Page text START

# A few pics from this year



## pitbull (Jul 26, 2012)

We have had a good year so far. Caught alot of hogs for the ratio of trips. Thought id share a couple pics....maybe some others would also to help wake this place up! Dang its dead in the ole hoggn forum.


----------



## bubba j (Jul 28, 2012)

hey nice pigs. look like your on a roll.


----------



## pitbull (Jul 28, 2012)

Wish I could go every day


----------



## mscampbell45 (Jul 29, 2012)

*team snatch pics*

Me too bro!Me too.


----------



## pitbull (Jul 29, 2012)

One day ill have my own couple thousand acres to hunt on in my back yard....I hope anyway. Not only do I barely get to hunt I spend 5 hours driving there and from when I do.....


----------



## Fortner (Aug 1, 2012)

Looking good Nick, keep on


----------



## southerngreenscape (Aug 2, 2012)

Good Times!!!!


----------



## deadend (Aug 2, 2012)

I hope you framed the b&w of you and hunter.


----------



## pitbull (Aug 4, 2012)

That's a good pic.


----------



## Vmarsh (Aug 4, 2012)

pitbull said:


> We have had a good year so far. Caught alot of hogs for the ratio of trips. Thought id share a couple pics....maybe some others would also to help wake this place up! Dang its dead in the ole hoggn forum.

Page text END

Directions>
A – Answer these from the hog hunting thread above:
(i) How many hours does pitbull say he spends driving there and back when he does hunt?
(ii) What name does Fortner use to address the poster?
(iii) What does deadend hope was framed?
B – Give every username that posts in the hog hunting thread above, each listed once.
C – Write out the hog hunting thread above from "## mscampbell45 (Jul" to "when I do.....".

Data section START

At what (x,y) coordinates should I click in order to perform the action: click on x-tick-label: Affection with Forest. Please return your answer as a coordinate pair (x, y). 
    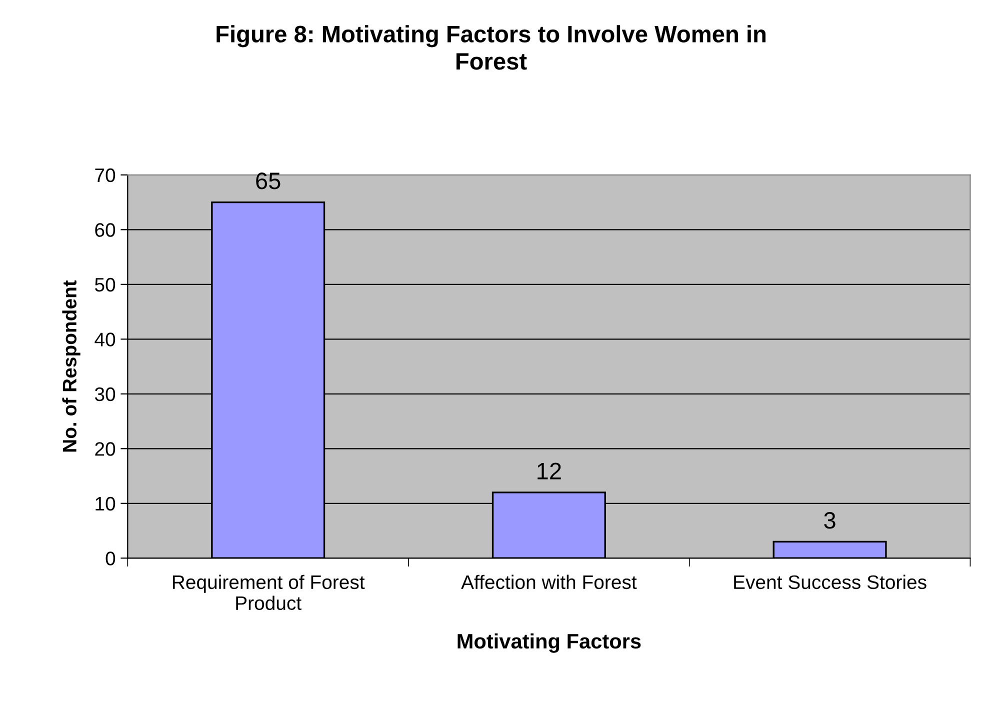
    Looking at the image, I should click on (549, 582).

Data section END

Exercise answers>
A –
(i) 5 hours
(ii) Nick
(iii) The b&w of you and hunter

B – pitbull, bubba j, mscampbell45, Fortner, southerngreenscape, deadend, Vmarsh

C –
## mscampbell45 (Jul 29, 2012)

*team snatch pics*

Me too bro!Me too.


----------



## pitbull (Jul 29, 2012)

One day ill have my own couple thousand acres to hunt on in my back yard....I hope anyway. Not only do I barely get to hunt I spend 5 hours driving there and from when I do.....